Either because not all changed their opinion at the same time or because of the dependence on slavery, during the debates on the Declaration the colonies of the Deep South demanded that the clause be removed. The delegates from South Carolina and Georgia, possibly led by Edward Rutledge, threatened that their colonies would fight on the side of Great Britain if the section remained. This was not an empty threat. The southern colonies had a higher percentage of Loyalists than their northern neighbors, and Georgia was the youngest of the colonies, only 43 years old. Her ties to the mother country had not had much time to loosen. Faced with the possibility of disunited states, Thomas Jefferson had no choice but to remove the clause.
But the demise of the clause was not the end of the idea. Prior to declaring independence all thirteen of the colonies practiced slavery. As the states wrote their new constitutions, many put an end to it within their own borders. Most of the states took a gradual approach. A date was set. Those born after that date were free. That is how it came about that at the time of the Civil War, there were still slaves living in New Jersey, though by then too old to work. Others ended slavery more immediately. When the Massachusetts Supreme Judicial Court ruled slavery to be illegal under a clause in the states’ constitution all slaves were freed. When Vermont was added to the union, its constitution prohibited slavery. By 1804, every state north of the Mason Dixon Line had outlawed slavery. Even those states that did not ban slavery outright, as Jefferson tried unsuccessfully to do in Virginia, placed limits on slavery such as banning the importation and exportation of slaves. And in 1807 Thomas Jefferson signed into law an act finally ending the importation of slaves into the United States.

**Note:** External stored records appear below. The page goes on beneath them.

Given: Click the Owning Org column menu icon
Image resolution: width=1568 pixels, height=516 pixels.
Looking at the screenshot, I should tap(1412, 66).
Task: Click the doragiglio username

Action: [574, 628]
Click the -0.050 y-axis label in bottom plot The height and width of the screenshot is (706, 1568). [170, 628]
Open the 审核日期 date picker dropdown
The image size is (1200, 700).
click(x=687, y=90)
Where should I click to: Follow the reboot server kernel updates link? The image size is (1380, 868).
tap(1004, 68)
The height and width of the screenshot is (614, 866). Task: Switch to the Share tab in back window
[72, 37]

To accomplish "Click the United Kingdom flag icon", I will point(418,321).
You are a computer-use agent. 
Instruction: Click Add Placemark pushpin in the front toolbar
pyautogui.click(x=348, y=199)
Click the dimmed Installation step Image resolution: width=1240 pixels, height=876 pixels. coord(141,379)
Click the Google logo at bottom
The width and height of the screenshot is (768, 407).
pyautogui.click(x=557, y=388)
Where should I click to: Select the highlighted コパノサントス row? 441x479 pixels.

Other actions revealed the Founders general views on slavery. In 1787, the Second Continental Congress passed the Northwest Ordinance. This act dealt with the territory north of the Ohio River. One of the most significant parts of it was the prohibition of slavery in U.S. territories. “There shall be neither slavery nor involuntary servitude in the said territory.”
It took 89 years for this particular promise of the Declaration to be fulfilled, but it was. Had the colonies been united at the beginning on the issue of slavery, or had the principles of liberty been followed by the succeeding generations, perhaps the Civil War could have been avoided and emancipation occurred sooner. Disunity and the ignoring of foundational principles had consequences. In our first century as a nation that consequence was war. What is it today?